With costs rising, employers should focus on AI outcomes, not usage, say experts
The latest hot topic coming out of the AI development race is exposing an uncomfortable reality: employers encouraging staff to embrace AI tools may be about to stumble onto a huge – and hidden – cost.
According to Canadian experts, "tokenmaxxing" – tech workers spending as many AI “tokens” as possible – is less a measure of productivity and more an encouragement to be wasteful.
Software developers at firms such as Meta and OpenAI are racing to spend tokens and competing on leaderboards. But according to Canadian experts in the field, employers tempted to incentivize employees the same way may want to think twice.
What is a token, and why does it cost money?
Before employers can evaluate any metric, they need to understand what it measures. Viet Vu, manager of economic research at The Dais at Toronto Metropolitan University, explains that tokens are the basic unit of how large language models (LLMs) process information.
"A token is just a bit of information – a letter, a text, a word, a sentence," Vu says.
"How intensively you use these tools can generally be understood by how many words you're putting into it, how many words it's putting out, how many lines of code it's producing, and all of that combined gets to this measure of token."
Companies such as Anthropic and OpenAI charge users based on token consumption, and Vu notes those costs have not been falling. This is bad news for companies that once encouraged unlimited AI use by employees as they may need to limit use to keep ballooning token costs down.

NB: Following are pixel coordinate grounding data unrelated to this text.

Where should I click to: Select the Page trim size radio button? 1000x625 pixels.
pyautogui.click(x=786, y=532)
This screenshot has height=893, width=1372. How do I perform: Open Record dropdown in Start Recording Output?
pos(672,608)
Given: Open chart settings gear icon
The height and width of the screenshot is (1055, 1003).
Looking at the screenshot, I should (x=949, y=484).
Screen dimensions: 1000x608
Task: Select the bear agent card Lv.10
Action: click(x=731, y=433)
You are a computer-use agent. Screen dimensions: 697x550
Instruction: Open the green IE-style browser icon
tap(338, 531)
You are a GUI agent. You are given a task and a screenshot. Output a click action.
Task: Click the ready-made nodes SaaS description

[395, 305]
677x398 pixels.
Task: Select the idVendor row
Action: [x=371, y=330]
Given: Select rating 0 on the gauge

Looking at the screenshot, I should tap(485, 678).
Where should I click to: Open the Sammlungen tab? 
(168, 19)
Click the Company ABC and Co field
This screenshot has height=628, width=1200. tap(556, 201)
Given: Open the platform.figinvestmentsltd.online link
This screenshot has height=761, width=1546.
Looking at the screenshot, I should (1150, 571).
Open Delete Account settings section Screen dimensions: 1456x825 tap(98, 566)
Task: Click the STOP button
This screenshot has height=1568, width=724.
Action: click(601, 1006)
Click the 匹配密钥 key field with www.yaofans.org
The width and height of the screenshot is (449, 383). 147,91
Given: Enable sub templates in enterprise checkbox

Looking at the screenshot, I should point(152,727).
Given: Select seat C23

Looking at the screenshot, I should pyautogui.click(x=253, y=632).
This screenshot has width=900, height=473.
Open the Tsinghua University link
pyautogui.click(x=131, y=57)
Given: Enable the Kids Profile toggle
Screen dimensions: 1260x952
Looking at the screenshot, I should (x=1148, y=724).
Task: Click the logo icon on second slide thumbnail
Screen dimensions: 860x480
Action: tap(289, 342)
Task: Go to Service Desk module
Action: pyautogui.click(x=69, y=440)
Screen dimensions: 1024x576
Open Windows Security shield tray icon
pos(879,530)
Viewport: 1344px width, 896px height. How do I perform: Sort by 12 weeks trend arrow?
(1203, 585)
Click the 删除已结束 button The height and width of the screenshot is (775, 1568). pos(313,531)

"The computing cost of receiving and processing and outputting each of these tokens has not been going down,” Vu says.
“It's, in fact, been going up because of the massive shortage in computing resources, infrastructure chips, memory chips, all of that."
Measuring cognitive work in knowledge workers
Vera Khovanskaya, assistant professor in the Faculty of Information at the University of Toronto, says the challenge of measuring cognitive work isn’t new.
When personal computers arrived in offices in the 1980s and 1990s, she says, companies faced a now-classic problem: they had invested heavily in new technology but didn’t know exactly how employees were using the tools – let alone how to measure it.
“People were spending all this money on PCs, but overall productivity seemed to kind of be going down,” says Khovanskaya.
“A lot of it was because no one knew what people were doing on those computers, because we hadn't developed a system for tracking office work."
What followed was what she calls an "empowerment and measurement regime.” To deal with the shift of knowledge work onto computing systems, and the resulting challenge to quantify that work, teams were decentralized and given the autonomy to plan their own work. New tracking systems were implemented to compensate for the loss of visibility on knowledge worker processes, which Khovanskaya says have yet to be perfected.
"The problem is that none of these measurements are that great, because the work happens in people's minds. You can't see it,” she says.
"We've been continuing to face this in decentralized organizations. You have to be close to the work to understand how to evaluate it.”
Measuring AI token use
Khovanskaya notes that for companies backed by venture capital, demonstrating high worker AI adoption and usage to investors may be a more pressing motivation than measuring output.
"No one has to believe that it's a good measurement of work,” she says. “But we could believe that it would be good for our company to demonstrate this.”
Vu agrees that token dashboards can serve a limited legitimate function, for now, in encouraging employees to use and experiment with AI. But performance measurement cannot be token-based, he asserts.
“The only thing that you're measuring, when you're measuring the amount of tokens that people use, is how intensively are they using AI tools. It says nothing about the quality of the work, nor the actual economic or business benefits that arise from the work,” he says.
“What leads to better productivity is how you smartly use these tools, and that's a lot harder to measure, because folks who use AI smartly may not use nearly as many tokens to accomplish the exact same set of tasks that someone using tons and tons more tokens would be doing.”
What to do instead: back to basics
For employers, the path forward is not a new metric; Khovanskaya says it’s about a return to fundamentals and a focus on managers who are close to the work. And, in planning performance assessment strategies, if AI usage is coming up as a metric, she strongly suggests HR leaders take a close look at where that line of thinking is coming from, and why.
"Be really clear about what you're measuring, why you're measuring it, where's that pressure coming from,” Khovanskaya says.
“Is it coming from your investors? Is it coming from someone in your own management who's really drunk the Kool-Aid?"
Vu puts it plainly, urging employers to understand that adoption and intensity of AI usage is not a “proxy for value.”
"Stick with the principle that we already know in human resource and talent management," Vu says.
"Stick on the actual outcomes, and the products that these people are producing, as the right source of measuring performance."
Khovanskaya points to one “slightly more generous” possible use case for token tracking: flagging employees who may need extra training if their token usage is high compared to their colleagues.
“Whose work process seems to be taking up outsized amounts of resources? What do we need to do to give that person more mentorship or guidance, such that they don't feel like they have to run everything through AI?” she says.
“That's a cry for help, for a person who's being over-responsibilized and under-mentored in the workplace. That might be interesting for HR.”